• _TEXT SEGMENT_
## Begin

New Paranormal Historical Fiction Novel Based on Murders of Two Black, Gay Lawyers

New Book Announcement: The Plan
Contact Susan Klopfer
Cuenca, Ecuador
International (Magic Jack) 505-369-5141
Fiction Book Loosely Based on Life of Lawyer, Minister Cleve McDowell of Drew, Mississippi. Was Building a Community Church Before He Was Killed
Retiree Writes Murder Mystery Historical Fiction Novel/Based on Actual Civil Rights People, Places and Events; JFK Assassination Emmett Till Lynching Explored
Short Summary of The Plan: The tight bond between Clinton and Joe, two gay, black lawyers (one of them, married) is broken when Joe is reportedly found hanged. A suicide seems impossible to Clint, and Joe’s widow is acting cagey. Clinton Moore believes Joe Means was tortured and murdered because of his and Joe’s shared obsession—investigating and fact gathering about civil rights cold case murders and assassinations.
The Plan took a year to create, write and publish, says author Susan Klopfer. “It only came to fruition after I retired and moved to Cuenca, Ecuador–when I had enough alone time to think and write.”
Klopfer says her book came about because of an experience she had in the Mississippi Delta, where she and her psychologist husband lived on the grounds of Parchman Penitentiary, where Fred Klopfer worked.
She had met “Ella” who lived in a small village seven miles away “—a nice lady with an interesting hobby, helping prepare young girls for their debuts, even though few young women in Mississippi still follow this tradition, unless they are from wealthy families.”
Ella, who also headed the local Culture Club, was driving Klopfer home one morning, “We’d just left Drew, when I noticed something unusual to the left, near the highway. A conspicuous white, rusted metal fence, halfway open, with kudzu vines growing on it, and a couple of tall pilings standing tall, behind the gate.
Klopfer, a former news reporter and book editor, asked Ella about the site. “Living in Mississippi was a new experience and I was curious about anything new or different. We’d moved there from Nevada with no preconceptions.”
“The damned gate? It was going to be his home,” Ella blurted.
Klopfer remembers how her Delta friend’s cursing hit her by surprise. “I didn’t react. I settled back in my car seat waiting for her story. But it was far shorter than I’d expected.”
Brief, in fact.
“He was a bad man. A lawyer. He was murdered,” was all that Ella would tell the writer.
“Of course, I wanted to hear more. I always like a good story. But Ella said she didn’t want to talk anymore about him or say what happened. I had to learn who, what, when, where and why on my own.” 
Ella dropped Klopfer off at her home, a turn-of-the-century red brick house set near the prison’s gas chamber. “Thank God it was not being used in those days,” Klopfer recalls.
Ella could not stop for coffee. “She had to get back because her cleaning lady was due to arrive at any minute, she told me.”
That afternoon, Klopfer began digging to learn the full story, starting with a telephone call to a minister’s wife who she’d recently met. “That would be Cleve McDowell, the first black law student to enter Ole Miss. He got kicked out!” the wife told her.
“I learned some of the Cleve McDowell story that day, but it took a few months to drag it all out from the minister. I had a feeling that I was the first person to learn the whole story, as much of it that is known. Of course I had to search old records, lie a little bit to a courthouse clerk, and track down several older people who’d known this man, to learn as much as I could.”

## End

• _MATERIAL SHOWN_
## Begin

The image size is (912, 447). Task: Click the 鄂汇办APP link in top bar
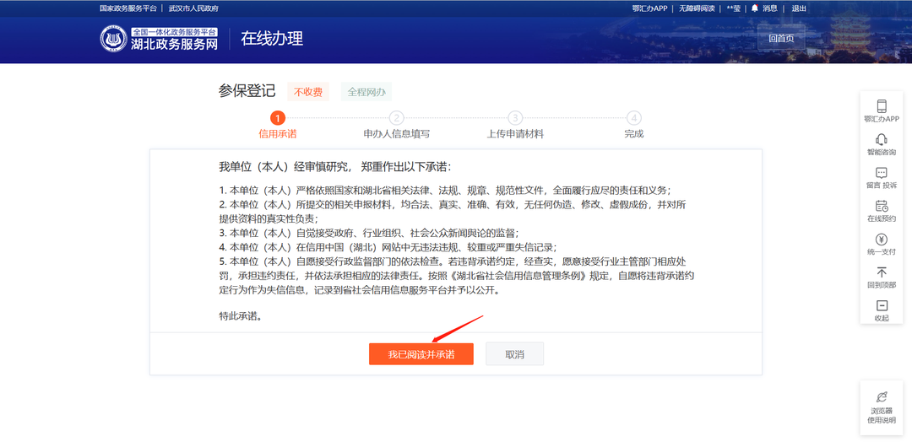point(649,8)
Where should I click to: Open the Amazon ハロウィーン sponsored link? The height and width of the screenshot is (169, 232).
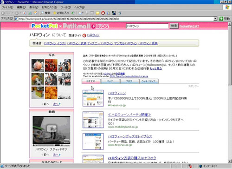click(117, 93)
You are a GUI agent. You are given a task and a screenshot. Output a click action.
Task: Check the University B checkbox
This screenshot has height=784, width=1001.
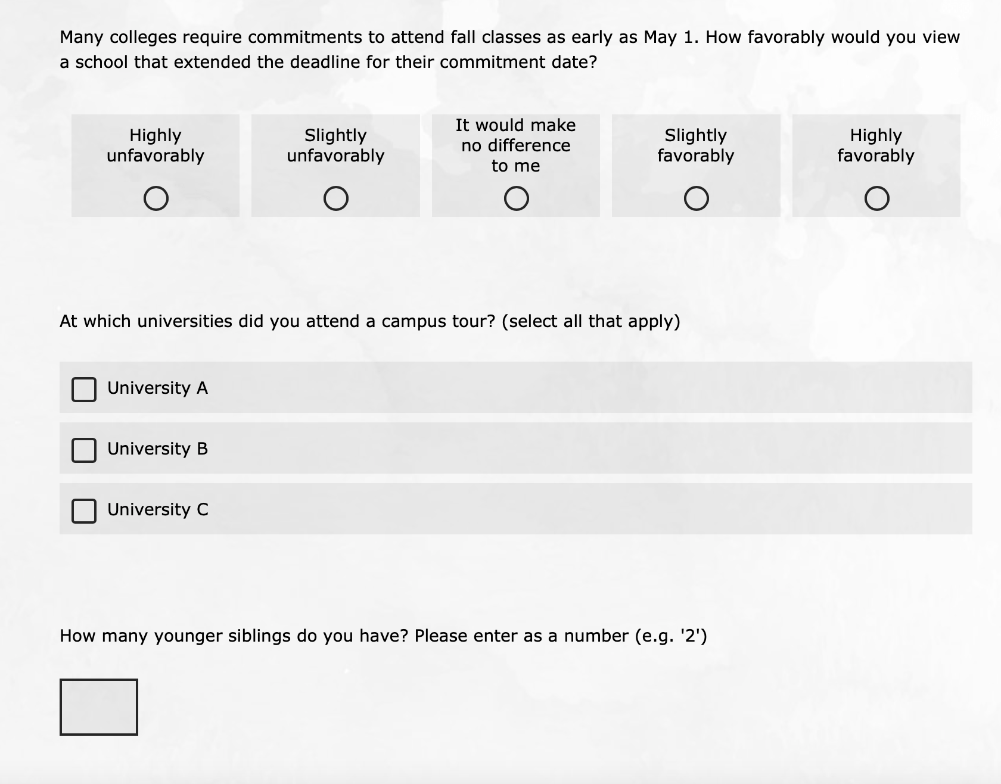tap(84, 450)
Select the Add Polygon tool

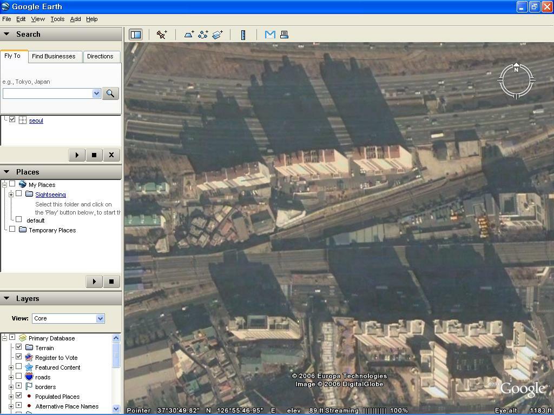[x=189, y=35]
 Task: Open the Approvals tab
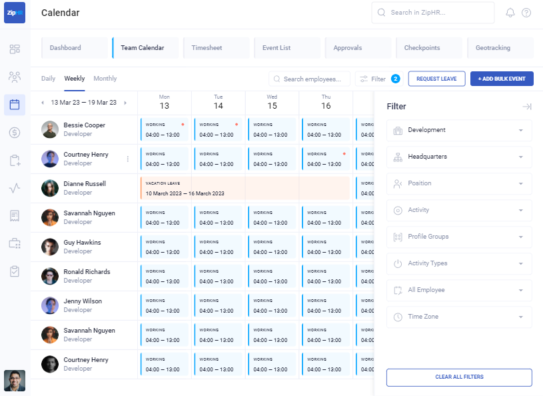[346, 47]
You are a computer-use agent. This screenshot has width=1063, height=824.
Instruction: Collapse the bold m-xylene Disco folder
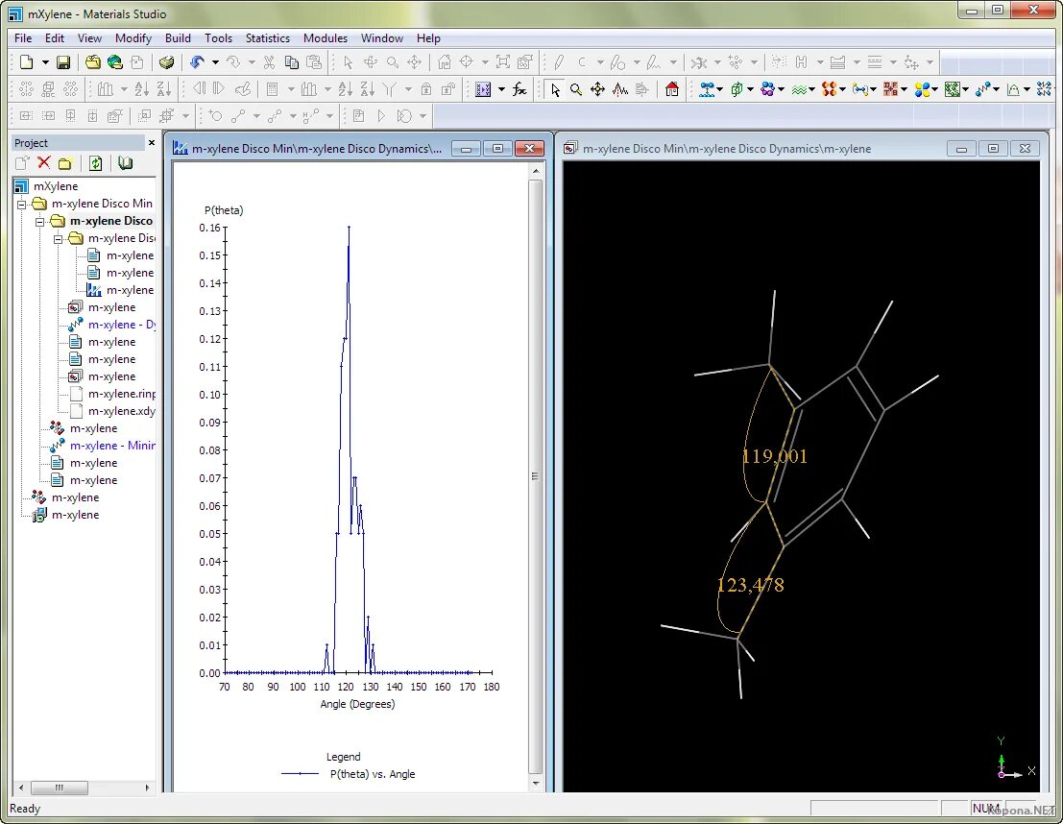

## End

• _EXERCISE_
Write out the book announcement word for word, from "Ella, who also" up to and including "behind the gate.". You won't need the data for this.

• _THE RESULT_
Ella, who also headed the local Culture Club, was driving Klopfer home one morning, “We’d just left Drew, when I noticed something unusual to the left, near the highway. A conspicuous white, rusted metal fence, halfway open, with kudzu vines growing on it, and a couple of tall pilings standing tall, behind the gate.